Time for a proactive approach.

Once upon a time some very smart people decided it was all well and good to listen for alien radio transmissions but what we really needed to do was send out a message of our own. On November 16, 1974 the Arecibo Interstellar Message was sent from (you guessed it) the Arecibo Radio Observatory in Puerto Rico. You may even have seen the visual representation of this message. It consisted of a grid, 73 X 23, two prime numbers so that if the aliens fiddled with it a bit they'd find that grid was the only way the message came out even and made a coherent picture. It contained a remarkable amount of information -- a number system, the chemical description of several elements most common here on Earth, DNA, a representation of our solar system, and representations of a humanoid life form and the radiotelescope transmitting the message. If you got on Yahoo or Google I'm sure you could find it on the net. It went out almost 30 years ago now. We haven't got an answer yet. Or at least no verifiable answer.

Now pardon me as I switch gears here. There is a theory that one way that an alien species may be trying to search for or contact other aliens (meaning us) is via a network of some sort of vessels containing a message or an archive of their knowledge. They themselves may not have the technology to go in person to the places they want to search. The distances may be too great, just as with us. Instead of a single mission or a single observatory, they send out a fleet of possibly unmanned probes in all directions. Each one is programmed to send a signal back if it encounters something intelligent -- if its captors manage to open it up or communicate with it, perhaps.

Now switch gears again, and think of Pioneers 10 and 11, and Voyager, all on their way out of our system.

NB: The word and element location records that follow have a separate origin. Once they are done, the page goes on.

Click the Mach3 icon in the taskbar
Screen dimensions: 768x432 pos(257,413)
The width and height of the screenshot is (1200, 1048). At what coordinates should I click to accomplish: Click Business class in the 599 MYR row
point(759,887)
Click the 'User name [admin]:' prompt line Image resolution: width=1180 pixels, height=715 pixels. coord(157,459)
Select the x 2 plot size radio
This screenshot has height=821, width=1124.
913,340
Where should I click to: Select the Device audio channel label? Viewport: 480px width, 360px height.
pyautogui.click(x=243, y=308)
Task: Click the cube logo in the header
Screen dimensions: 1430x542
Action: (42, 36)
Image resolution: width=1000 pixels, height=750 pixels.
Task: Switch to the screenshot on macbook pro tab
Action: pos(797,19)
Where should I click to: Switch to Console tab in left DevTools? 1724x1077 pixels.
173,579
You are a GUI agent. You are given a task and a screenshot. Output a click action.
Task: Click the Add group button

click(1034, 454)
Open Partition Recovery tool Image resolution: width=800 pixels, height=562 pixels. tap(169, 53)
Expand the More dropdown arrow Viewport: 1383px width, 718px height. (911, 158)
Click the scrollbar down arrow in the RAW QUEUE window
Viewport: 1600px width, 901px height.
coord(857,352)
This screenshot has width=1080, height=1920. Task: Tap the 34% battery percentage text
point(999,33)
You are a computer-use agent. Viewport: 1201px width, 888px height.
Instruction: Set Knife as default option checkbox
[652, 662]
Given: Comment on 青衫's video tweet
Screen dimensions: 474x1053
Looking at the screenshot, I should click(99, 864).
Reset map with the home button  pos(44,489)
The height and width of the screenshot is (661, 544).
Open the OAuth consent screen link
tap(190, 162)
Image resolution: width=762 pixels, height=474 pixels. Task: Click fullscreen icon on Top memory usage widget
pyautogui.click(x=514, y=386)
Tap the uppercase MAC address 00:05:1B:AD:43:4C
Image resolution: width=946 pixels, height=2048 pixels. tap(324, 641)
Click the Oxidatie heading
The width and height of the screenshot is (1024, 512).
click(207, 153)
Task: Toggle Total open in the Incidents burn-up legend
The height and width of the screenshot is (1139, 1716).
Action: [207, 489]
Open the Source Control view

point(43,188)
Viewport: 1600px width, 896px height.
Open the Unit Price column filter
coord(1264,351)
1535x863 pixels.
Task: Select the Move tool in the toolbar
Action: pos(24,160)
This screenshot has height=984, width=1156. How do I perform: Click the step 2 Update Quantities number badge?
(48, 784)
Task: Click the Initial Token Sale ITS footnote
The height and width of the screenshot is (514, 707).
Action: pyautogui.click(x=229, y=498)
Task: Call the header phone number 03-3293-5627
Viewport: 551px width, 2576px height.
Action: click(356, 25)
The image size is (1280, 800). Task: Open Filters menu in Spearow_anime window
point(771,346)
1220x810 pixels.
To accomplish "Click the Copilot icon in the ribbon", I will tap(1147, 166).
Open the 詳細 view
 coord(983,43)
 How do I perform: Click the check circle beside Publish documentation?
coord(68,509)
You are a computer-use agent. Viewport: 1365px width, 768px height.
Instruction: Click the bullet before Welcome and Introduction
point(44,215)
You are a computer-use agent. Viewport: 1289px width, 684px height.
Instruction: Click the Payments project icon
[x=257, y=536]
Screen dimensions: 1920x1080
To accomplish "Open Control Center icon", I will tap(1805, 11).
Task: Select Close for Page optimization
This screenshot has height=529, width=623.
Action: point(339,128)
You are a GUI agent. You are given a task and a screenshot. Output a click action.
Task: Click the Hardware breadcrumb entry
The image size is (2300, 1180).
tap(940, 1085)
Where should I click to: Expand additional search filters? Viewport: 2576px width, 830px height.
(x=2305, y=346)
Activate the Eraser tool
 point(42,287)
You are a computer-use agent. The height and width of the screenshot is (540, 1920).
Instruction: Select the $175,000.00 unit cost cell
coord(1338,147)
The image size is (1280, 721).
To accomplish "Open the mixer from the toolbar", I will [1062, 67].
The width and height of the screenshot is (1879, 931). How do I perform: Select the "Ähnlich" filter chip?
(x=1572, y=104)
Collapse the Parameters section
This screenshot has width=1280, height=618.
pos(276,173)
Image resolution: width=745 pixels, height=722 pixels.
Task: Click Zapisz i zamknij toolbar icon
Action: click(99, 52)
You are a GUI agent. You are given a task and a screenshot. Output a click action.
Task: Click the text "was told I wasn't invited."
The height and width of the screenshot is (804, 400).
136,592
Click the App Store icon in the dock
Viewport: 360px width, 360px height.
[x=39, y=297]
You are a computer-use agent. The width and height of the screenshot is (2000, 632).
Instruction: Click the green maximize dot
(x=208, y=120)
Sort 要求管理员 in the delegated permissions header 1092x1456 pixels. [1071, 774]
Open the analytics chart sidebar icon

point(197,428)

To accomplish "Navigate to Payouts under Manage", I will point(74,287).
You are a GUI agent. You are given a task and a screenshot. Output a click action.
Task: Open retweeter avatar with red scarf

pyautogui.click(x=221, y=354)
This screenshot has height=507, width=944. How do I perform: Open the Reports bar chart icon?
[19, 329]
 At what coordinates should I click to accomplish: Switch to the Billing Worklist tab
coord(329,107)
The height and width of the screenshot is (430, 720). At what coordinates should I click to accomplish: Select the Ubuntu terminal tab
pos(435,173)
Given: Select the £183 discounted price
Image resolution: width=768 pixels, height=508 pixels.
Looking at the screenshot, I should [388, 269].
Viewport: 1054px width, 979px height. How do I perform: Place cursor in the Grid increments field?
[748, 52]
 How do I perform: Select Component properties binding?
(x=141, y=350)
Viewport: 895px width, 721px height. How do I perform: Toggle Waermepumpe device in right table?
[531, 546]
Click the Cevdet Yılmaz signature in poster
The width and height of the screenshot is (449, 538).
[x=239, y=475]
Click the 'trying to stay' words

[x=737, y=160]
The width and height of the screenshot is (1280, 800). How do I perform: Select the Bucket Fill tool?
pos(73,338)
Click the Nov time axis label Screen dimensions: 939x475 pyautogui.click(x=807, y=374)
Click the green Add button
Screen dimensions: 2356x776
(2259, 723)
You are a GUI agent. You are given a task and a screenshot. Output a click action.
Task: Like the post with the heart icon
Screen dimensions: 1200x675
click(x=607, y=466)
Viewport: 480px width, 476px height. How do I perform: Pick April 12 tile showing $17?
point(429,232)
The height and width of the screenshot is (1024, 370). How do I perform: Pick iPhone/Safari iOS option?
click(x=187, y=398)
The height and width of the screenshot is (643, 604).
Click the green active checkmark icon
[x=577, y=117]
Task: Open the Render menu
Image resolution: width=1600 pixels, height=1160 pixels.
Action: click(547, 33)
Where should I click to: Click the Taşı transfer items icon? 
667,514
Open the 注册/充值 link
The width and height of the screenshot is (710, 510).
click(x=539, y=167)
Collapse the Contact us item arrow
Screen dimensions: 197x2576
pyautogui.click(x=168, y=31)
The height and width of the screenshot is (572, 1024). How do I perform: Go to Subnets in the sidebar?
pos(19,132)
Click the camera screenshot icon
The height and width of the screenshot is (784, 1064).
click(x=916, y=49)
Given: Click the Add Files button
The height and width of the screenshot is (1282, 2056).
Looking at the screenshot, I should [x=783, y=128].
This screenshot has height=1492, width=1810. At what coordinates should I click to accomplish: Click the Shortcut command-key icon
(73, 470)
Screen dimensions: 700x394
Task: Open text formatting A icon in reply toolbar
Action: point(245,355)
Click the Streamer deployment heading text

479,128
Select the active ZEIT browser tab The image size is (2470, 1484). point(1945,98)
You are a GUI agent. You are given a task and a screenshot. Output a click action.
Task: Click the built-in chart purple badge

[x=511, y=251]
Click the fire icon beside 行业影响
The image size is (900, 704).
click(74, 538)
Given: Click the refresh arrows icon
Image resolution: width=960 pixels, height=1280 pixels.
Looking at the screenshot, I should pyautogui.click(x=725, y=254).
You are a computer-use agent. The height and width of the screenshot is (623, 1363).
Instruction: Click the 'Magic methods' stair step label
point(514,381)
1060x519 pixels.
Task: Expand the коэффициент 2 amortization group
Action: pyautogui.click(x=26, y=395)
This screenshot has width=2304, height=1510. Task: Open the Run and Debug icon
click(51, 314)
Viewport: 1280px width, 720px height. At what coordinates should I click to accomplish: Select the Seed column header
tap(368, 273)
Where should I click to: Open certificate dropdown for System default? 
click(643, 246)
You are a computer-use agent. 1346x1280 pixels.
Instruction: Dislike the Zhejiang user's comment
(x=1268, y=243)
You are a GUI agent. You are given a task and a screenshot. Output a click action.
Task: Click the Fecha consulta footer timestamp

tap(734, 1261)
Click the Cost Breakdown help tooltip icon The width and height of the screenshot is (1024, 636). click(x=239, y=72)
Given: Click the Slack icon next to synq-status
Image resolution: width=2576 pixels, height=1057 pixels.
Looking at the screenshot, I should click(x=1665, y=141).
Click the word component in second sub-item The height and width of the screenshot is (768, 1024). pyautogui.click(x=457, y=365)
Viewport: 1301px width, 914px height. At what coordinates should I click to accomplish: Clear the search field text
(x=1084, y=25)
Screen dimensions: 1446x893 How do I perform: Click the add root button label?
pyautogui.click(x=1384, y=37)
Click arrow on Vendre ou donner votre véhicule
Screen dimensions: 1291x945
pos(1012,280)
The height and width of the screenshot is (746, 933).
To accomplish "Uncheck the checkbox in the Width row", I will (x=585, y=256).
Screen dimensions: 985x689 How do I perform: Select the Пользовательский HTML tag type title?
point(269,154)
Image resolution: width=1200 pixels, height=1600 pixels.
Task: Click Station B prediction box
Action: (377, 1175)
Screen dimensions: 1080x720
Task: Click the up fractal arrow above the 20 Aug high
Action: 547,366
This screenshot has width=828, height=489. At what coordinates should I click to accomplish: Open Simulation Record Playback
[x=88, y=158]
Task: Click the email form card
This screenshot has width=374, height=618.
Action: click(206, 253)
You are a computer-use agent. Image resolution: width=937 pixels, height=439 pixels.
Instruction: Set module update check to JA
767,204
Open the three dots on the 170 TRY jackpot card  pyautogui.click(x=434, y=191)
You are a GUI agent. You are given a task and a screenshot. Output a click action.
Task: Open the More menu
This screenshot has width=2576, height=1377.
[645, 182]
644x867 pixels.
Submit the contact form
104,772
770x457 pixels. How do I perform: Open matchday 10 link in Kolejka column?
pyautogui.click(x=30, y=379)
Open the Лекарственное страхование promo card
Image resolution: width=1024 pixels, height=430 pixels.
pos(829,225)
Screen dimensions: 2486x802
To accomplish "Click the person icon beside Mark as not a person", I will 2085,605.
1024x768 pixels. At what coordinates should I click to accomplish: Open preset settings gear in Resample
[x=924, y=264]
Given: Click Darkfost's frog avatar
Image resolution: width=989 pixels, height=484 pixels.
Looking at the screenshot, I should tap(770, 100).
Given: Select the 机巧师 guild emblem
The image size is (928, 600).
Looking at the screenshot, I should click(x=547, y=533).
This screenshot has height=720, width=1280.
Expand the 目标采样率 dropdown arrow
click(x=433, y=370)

So here's what I think we could do.

Build a small probe -- it could be one of the new little satellite kind, they're only about the size of a washing machine. Give it an ion drive. Give it a radio dish and a transmitter. On the outside of the probe, inscribe at least one of the hull panels with a series of dots representing the numbers 1 thru 9, the basic 2 dimensional geometric shapes (point, line, circle, triangle, square, etc.) and a representation of the solar system. But instead of making the solar system just a series of dots with one out of line representing Earth, make each planet a circle equivalent to the relative size of the planet within the system. Inside the one representing the sun, put a color version of the spectrographic signature of the sun. Each of these spectra are unique to the individual star. Set the radio transmitter to continually transmit some kind of unique pattern of simple beeps. You send this little thing out, point it out into the universe, turn on the ion drive and let it go until it runs out of krypton. Thereafter it flies off into interstellar space.

Okay so what will this accomplish? One, the thing would obviously have been made by a highly intelligent species. The mathematical knowledge represented by the numbers and the geometric shapes would show that, not to mention the fact they're inscribed on the side of a robotic spacecraft. The radio transmitter and receiver shows we know radio and could probably take an answer in that form. The spectrographic signature will tell them exactly which star the probe came from. We send out several of these in several directions. The beeping transmitter will call attention to the probe and allow any spacefaring aliens to find it easily. It says we're intelligent, we know math, we know how to build spacecraft, and come on in the water's fine.

Make them cheaply with off-the-shelf stuff, make a dozen of them, and launch them on the smaller rockets used for commercial satellites. Deltas or something. Maybe put a camera or other kinds of science tools on board to make it of more than just SETI interest. Like the Pioneers and Voyager, these things will be travelling a long time after we're gone. The more of them out there, the greater the odds at least one will be picked up by an alien species. These things are meant to out into the universe and they're meant to draw attention to themselves and us. What good is it to simply sit here listening to the universe? With the ion drive's constant acceleration, the probes would be travelling at some significant speeds when they left the system. And they'd keep going at that velocity, out into the great wide open.

Some people say the aliens haven't contacted us because they don't know we're here. Some people say we shouldn't draw attention to ourselves, that anything that could pick up our radio and TV signals and get here in a reasonable timeframe would inevitably be bad news for us. I think if we're ever going to take our place in the universe we need to do something like this. They're not going to come to us until they've figured out there's something here worth talking to.

Well, anyway, I'm getting tired now so I'm off to bed.